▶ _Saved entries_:
****************************************

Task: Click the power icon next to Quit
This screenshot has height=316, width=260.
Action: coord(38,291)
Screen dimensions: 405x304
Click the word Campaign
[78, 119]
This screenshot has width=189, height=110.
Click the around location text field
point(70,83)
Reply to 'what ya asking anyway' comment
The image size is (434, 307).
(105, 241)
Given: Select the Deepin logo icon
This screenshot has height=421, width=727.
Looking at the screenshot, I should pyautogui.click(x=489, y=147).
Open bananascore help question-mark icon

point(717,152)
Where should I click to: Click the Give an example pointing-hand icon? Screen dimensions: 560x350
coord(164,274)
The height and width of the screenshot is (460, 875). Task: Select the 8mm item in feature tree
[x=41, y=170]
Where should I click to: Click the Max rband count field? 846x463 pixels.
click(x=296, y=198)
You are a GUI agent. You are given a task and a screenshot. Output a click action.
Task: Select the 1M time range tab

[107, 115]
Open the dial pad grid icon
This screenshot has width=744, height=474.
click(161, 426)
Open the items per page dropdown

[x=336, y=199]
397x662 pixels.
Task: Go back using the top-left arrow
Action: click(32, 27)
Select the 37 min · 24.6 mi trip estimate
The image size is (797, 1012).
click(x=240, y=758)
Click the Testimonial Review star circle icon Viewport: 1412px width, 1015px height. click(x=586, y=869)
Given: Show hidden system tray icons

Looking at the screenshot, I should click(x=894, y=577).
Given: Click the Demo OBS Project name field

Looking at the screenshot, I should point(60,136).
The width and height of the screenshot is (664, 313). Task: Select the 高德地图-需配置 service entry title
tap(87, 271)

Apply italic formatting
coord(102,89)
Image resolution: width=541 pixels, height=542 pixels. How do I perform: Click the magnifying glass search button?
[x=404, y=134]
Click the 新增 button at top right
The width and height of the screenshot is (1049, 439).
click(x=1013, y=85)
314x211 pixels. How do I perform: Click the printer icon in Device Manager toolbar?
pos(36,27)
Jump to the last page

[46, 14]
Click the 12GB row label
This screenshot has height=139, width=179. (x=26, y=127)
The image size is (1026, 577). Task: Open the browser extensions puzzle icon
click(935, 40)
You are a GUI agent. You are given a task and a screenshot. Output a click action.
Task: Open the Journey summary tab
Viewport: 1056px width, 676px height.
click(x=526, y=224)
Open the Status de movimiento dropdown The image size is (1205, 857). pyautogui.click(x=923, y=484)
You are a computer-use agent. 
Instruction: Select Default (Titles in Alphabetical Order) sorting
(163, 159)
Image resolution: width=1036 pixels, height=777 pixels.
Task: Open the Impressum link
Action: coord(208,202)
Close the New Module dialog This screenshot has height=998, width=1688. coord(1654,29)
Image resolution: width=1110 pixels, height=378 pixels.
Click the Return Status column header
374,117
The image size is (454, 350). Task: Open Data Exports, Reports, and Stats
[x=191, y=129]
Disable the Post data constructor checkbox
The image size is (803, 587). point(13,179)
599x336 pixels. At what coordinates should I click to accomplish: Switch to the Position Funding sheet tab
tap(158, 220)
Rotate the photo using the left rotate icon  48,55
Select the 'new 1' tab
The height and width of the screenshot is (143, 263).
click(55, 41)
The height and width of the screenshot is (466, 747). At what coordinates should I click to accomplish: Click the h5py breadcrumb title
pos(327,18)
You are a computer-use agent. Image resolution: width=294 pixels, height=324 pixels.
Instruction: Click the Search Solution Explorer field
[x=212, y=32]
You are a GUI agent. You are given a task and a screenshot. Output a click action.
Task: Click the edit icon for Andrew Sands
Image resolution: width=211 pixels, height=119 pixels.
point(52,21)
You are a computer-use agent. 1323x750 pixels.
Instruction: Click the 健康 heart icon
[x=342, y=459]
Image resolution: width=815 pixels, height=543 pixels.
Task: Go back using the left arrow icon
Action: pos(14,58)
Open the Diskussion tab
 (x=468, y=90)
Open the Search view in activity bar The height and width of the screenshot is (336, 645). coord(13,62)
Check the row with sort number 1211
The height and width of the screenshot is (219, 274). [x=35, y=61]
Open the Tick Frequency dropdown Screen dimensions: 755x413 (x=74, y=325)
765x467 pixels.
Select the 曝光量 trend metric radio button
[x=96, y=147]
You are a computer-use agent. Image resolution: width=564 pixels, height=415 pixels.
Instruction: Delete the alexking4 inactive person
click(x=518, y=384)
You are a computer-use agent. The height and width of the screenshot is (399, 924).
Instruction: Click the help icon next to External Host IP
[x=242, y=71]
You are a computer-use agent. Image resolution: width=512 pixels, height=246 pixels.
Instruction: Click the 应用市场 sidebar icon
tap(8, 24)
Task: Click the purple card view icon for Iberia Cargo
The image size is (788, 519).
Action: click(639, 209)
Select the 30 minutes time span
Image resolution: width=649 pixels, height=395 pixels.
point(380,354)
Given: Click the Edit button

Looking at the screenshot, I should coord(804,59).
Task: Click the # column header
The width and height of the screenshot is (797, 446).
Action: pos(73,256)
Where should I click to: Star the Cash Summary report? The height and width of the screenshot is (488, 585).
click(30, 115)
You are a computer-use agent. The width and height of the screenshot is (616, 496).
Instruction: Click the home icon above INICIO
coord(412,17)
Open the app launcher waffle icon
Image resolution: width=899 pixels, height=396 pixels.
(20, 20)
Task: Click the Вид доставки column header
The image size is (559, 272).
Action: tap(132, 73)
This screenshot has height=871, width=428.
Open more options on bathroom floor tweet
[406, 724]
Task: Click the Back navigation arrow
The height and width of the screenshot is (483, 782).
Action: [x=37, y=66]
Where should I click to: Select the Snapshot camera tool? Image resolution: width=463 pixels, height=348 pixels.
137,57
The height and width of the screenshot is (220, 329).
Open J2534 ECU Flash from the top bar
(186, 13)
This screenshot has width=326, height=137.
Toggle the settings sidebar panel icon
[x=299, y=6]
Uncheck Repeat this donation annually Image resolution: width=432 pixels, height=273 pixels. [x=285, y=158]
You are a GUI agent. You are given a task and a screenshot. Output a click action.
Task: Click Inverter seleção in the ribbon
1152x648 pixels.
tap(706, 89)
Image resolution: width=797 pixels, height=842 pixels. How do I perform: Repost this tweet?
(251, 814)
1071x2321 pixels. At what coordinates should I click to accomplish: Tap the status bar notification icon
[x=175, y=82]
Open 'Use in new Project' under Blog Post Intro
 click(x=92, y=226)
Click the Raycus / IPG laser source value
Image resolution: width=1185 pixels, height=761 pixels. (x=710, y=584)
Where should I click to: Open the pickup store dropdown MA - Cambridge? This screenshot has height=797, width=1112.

****************************************

▶ _PROBLEM REQUIREMENTS_: Each line above is to be restated exactly.

▶ _REPLY_:
Task: Click the power icon next to Quit
This screenshot has height=316, width=260.
Action: coord(38,291)
Screen dimensions: 405x304
Click the word Campaign
[78, 119]
This screenshot has width=189, height=110.
Click the around location text field
point(70,83)
Reply to 'what ya asking anyway' comment
The image size is (434, 307).
(105, 241)
Given: Select the Deepin logo icon
This screenshot has height=421, width=727.
Looking at the screenshot, I should pyautogui.click(x=489, y=147).
Open bananascore help question-mark icon

point(717,152)
Where should I click to: Click the Give an example pointing-hand icon? Screen dimensions: 560x350
coord(164,274)
The height and width of the screenshot is (460, 875). Task: Select the 8mm item in feature tree
[x=41, y=170]
Where should I click to: Click the Max rband count field? 846x463 pixels.
click(x=296, y=198)
You are a GUI agent. You are given a task and a screenshot. Output a click action.
Task: Select the 1M time range tab

[107, 115]
Open the dial pad grid icon
This screenshot has width=744, height=474.
click(161, 426)
Open the items per page dropdown

[x=336, y=199]
397x662 pixels.
Task: Go back using the top-left arrow
Action: click(32, 27)
Select the 37 min · 24.6 mi trip estimate
The image size is (797, 1012).
click(x=240, y=758)
Click the Testimonial Review star circle icon Viewport: 1412px width, 1015px height. click(x=586, y=869)
Given: Show hidden system tray icons

Looking at the screenshot, I should click(x=894, y=577).
Given: Click the Demo OBS Project name field

Looking at the screenshot, I should point(60,136).
The width and height of the screenshot is (664, 313). Task: Select the 高德地图-需配置 service entry title
tap(87, 271)

Apply italic formatting
coord(102,89)
Image resolution: width=541 pixels, height=542 pixels. How do I perform: Click the magnifying glass search button?
[x=404, y=134]
Click the 新增 button at top right
The width and height of the screenshot is (1049, 439).
click(x=1013, y=85)
314x211 pixels. How do I perform: Click the printer icon in Device Manager toolbar?
pos(36,27)
Jump to the last page

[46, 14]
Click the 12GB row label
This screenshot has height=139, width=179. (x=26, y=127)
The image size is (1026, 577). Task: Open the browser extensions puzzle icon
click(935, 40)
You are a GUI agent. You are given a task and a screenshot. Output a click action.
Task: Open the Journey summary tab
Viewport: 1056px width, 676px height.
click(x=526, y=224)
Open the Status de movimiento dropdown The image size is (1205, 857). pyautogui.click(x=923, y=484)
You are a computer-use agent. 
Instruction: Select Default (Titles in Alphabetical Order) sorting
(163, 159)
Image resolution: width=1036 pixels, height=777 pixels.
Task: Open the Impressum link
Action: coord(208,202)
Close the New Module dialog This screenshot has height=998, width=1688. coord(1654,29)
Image resolution: width=1110 pixels, height=378 pixels.
Click the Return Status column header
374,117
The image size is (454, 350). Task: Open Data Exports, Reports, and Stats
[x=191, y=129]
Disable the Post data constructor checkbox
The image size is (803, 587). point(13,179)
599x336 pixels. At what coordinates should I click to accomplish: Switch to the Position Funding sheet tab
tap(158, 220)
Rotate the photo using the left rotate icon  48,55
Select the 'new 1' tab
The height and width of the screenshot is (143, 263).
click(55, 41)
The height and width of the screenshot is (466, 747). At what coordinates should I click to accomplish: Click the h5py breadcrumb title
pos(327,18)
You are a computer-use agent. Image resolution: width=294 pixels, height=324 pixels.
Instruction: Click the Search Solution Explorer field
[x=212, y=32]
You are a GUI agent. You are given a task and a screenshot. Output a click action.
Task: Click the edit icon for Andrew Sands
Image resolution: width=211 pixels, height=119 pixels.
point(52,21)
You are a computer-use agent. 1323x750 pixels.
Instruction: Click the 健康 heart icon
[x=342, y=459]
Image resolution: width=815 pixels, height=543 pixels.
Task: Go back using the left arrow icon
Action: pos(14,58)
Open the Diskussion tab
 (x=468, y=90)
Open the Search view in activity bar The height and width of the screenshot is (336, 645). coord(13,62)
Check the row with sort number 1211
The height and width of the screenshot is (219, 274). [x=35, y=61]
Open the Tick Frequency dropdown Screen dimensions: 755x413 (x=74, y=325)
765x467 pixels.
Select the 曝光量 trend metric radio button
[x=96, y=147]
You are a computer-use agent. Image resolution: width=564 pixels, height=415 pixels.
Instruction: Delete the alexking4 inactive person
click(x=518, y=384)
You are a computer-use agent. The height and width of the screenshot is (399, 924).
Instruction: Click the help icon next to External Host IP
[x=242, y=71]
You are a computer-use agent. Image resolution: width=512 pixels, height=246 pixels.
Instruction: Click the 应用市场 sidebar icon
tap(8, 24)
Task: Click the purple card view icon for Iberia Cargo
The image size is (788, 519).
Action: click(639, 209)
Select the 30 minutes time span
Image resolution: width=649 pixels, height=395 pixels.
point(380,354)
Given: Click the Edit button

Looking at the screenshot, I should coord(804,59).
Task: Click the # column header
The width and height of the screenshot is (797, 446).
Action: pos(73,256)
Where should I click to: Star the Cash Summary report? The height and width of the screenshot is (488, 585).
click(30, 115)
You are a computer-use agent. The width and height of the screenshot is (616, 496).
Instruction: Click the home icon above INICIO
coord(412,17)
Open the app launcher waffle icon
Image resolution: width=899 pixels, height=396 pixels.
(20, 20)
Task: Click the Вид доставки column header
The image size is (559, 272).
Action: tap(132, 73)
This screenshot has height=871, width=428.
Open more options on bathroom floor tweet
[406, 724]
Task: Click the Back navigation arrow
The height and width of the screenshot is (483, 782).
Action: [x=37, y=66]
Where should I click to: Select the Snapshot camera tool? Image resolution: width=463 pixels, height=348 pixels.
137,57
The height and width of the screenshot is (220, 329).
Open J2534 ECU Flash from the top bar
(186, 13)
This screenshot has width=326, height=137.
Toggle the settings sidebar panel icon
[x=299, y=6]
Uncheck Repeat this donation annually Image resolution: width=432 pixels, height=273 pixels. [x=285, y=158]
You are a GUI agent. You are given a task and a screenshot. Output a click action.
Task: Click Inverter seleção in the ribbon
1152x648 pixels.
tap(706, 89)
Image resolution: width=797 pixels, height=842 pixels. How do I perform: Repost this tweet?
(251, 814)
1071x2321 pixels. At what coordinates should I click to accomplish: Tap the status bar notification icon
[x=175, y=82]
Open 'Use in new Project' under Blog Post Intro
 click(x=92, y=226)
Click the Raycus / IPG laser source value
Image resolution: width=1185 pixels, height=761 pixels. (x=710, y=584)
Where should I click to: Open the pickup store dropdown MA - Cambridge? This screenshot has height=797, width=1112.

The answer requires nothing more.